# [READING TEXT]
Startup On The Move: Leaving The Garage


About a crazy decision to spend 12 months in 12 emerging countries




They say remarkable startups tend to be born in a garage. Most often in sunny California, the proverbial cradle of new technologies.


As I write these words, I do sit on a tiny IKEA couch in a small garage. Except, I don’t work here. It’s where me and one of my co-founders live. And it’s not in Silicon Valley, but under the cloud-laden London skies.


The average rent for a standard apartment was beyond our means so we found a refurbished room that, in better times, used to serve as a car park. We moved here to participate in a 3-month startup accelerator, which, more than anything, pushed our team to move for a limited period of time under the roof of Google Campus, and to replace Skype meetings with some intensive work side by side.


I’ve never dreamt about building a startup. It hasn’t been so long since the time when I would not have been able to define what exactly this word meant. It just somehow happened that, after I’d spent many weeks trying to find a solution to something that had been bothering me for a while, it came to me that without founding a “real” company, only few would take me seriously.


To emphasize this point, please bear in mind that I am a) a woman, b) a non-engineer, c) Czech (i.e. from the “East” of Europe as people like to remind me when they glance over my tall figure and Slavic looks).


And while I was sowing the seeds of a future online platform on a shoestring budget, not knowing where exactly my endeavors would eventually lead, I figured that my project could qualify as an innovation experiment — one of those that, from time to time, turn crazy people into billionaires, or rather more often end up in dried-up bank accounts and painful failures.


My last well-paid job had seen me in Brussels, working at one of the EU institutions. Back then, I had something that I am palpably lacking now — security. The material one, most of all. But something was driving me out of my comfortable office, into adventures, travel, and self-exploration. That’s why one day I quit my job, donated a lot of my clothes to charity, and moved to Lebanon, a country whose language I didn’t speak and where I didn’t know a single soul.


I fought bravely for all that, up until a point where I was courageous enough, and not completely broke yet, to think about starting my own business.


And there was this one thing that saved me then: my laptop and poor Internet connection.



Even as a complete beginner, I was able to find resources that helped me start my first blog, build my first website, learn about SEO, issue invoices, track my expenses, or manage my marketing campaigns. The more I learned about the tools I found after hours of googling, the more I realized that many people around me didn’t know about them at all.


The Alice in me peeked into the Wonderland behind the mirror of ones and zeros, and she refused to return without bringing something back.

# [EXCERPTED RECORDS]
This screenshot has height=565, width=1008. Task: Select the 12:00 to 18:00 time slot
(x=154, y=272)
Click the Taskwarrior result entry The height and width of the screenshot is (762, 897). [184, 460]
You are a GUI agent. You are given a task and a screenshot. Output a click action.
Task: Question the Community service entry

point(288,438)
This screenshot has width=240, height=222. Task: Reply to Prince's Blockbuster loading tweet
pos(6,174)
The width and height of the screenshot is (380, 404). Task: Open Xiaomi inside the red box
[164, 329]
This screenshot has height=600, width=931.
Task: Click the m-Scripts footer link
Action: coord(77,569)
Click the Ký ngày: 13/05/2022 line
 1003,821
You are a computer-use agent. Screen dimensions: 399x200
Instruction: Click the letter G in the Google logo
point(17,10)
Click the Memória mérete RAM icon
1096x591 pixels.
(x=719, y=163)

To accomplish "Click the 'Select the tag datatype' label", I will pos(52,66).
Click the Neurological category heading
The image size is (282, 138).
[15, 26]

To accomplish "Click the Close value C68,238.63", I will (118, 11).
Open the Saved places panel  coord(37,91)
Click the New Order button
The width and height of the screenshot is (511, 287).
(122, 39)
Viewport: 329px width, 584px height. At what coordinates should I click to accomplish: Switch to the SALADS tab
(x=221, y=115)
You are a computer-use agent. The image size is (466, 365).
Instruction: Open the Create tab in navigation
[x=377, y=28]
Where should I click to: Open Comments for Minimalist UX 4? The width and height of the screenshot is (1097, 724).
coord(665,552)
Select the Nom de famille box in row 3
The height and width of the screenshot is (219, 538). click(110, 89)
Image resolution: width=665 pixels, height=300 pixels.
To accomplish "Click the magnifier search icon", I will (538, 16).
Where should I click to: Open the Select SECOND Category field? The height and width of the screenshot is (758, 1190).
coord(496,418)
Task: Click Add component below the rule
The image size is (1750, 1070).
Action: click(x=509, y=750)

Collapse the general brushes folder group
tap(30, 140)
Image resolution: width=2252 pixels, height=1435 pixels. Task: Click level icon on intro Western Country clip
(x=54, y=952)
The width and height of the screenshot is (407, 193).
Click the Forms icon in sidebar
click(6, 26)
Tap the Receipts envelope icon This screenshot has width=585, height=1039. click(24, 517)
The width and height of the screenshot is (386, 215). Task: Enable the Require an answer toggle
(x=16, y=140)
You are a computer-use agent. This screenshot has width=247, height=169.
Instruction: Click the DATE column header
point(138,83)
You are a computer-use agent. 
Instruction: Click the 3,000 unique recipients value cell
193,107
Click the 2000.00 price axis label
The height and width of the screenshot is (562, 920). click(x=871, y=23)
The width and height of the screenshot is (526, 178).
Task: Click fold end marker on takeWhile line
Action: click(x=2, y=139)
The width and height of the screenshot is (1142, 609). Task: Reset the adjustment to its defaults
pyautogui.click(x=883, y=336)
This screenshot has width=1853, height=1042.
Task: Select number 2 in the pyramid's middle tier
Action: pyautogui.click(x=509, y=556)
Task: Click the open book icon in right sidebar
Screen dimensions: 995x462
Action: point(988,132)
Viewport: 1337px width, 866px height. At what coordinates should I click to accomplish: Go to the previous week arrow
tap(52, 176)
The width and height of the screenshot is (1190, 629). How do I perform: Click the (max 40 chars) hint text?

# [STATED EXERCISE 1]
In the startup essay, to which country did the writer move after quitting the job in Brussels?
# [STATED EXERCISE 2]
Give the rows again from the line containing "Tap the Receipts" through the end of the rows, with "icon" swapped for "button" and nothing else changed. Write out only that part.

# [TASK OUTPUT 1]
Lebanon

# [TASK OUTPUT 2]
Tap the Receipts envelope button This screenshot has width=585, height=1039. click(24, 517)
The width and height of the screenshot is (386, 215). Task: Enable the Require an answer toggle
(x=16, y=140)
You are a computer-use agent. This screenshot has width=247, height=169.
Instruction: Click the DATE column header
point(138,83)
You are a computer-use agent. 
Instruction: Click the 3,000 unique recipients value cell
193,107
Click the 2000.00 price axis label
The height and width of the screenshot is (562, 920). click(x=871, y=23)
The width and height of the screenshot is (526, 178).
Task: Click fold end marker on takeWhile line
Action: click(x=2, y=139)
The width and height of the screenshot is (1142, 609). Task: Reset the adjustment to its defaults
pyautogui.click(x=883, y=336)
This screenshot has width=1853, height=1042.
Task: Select number 2 in the pyramid's middle tier
Action: pyautogui.click(x=509, y=556)
Task: Click the open book button in right sidebar
Screen dimensions: 995x462
Action: point(988,132)
Viewport: 1337px width, 866px height. At what coordinates should I click to accomplish: Go to the previous week arrow
tap(52, 176)
The width and height of the screenshot is (1190, 629). How do I perform: Click the (max 40 chars) hint text?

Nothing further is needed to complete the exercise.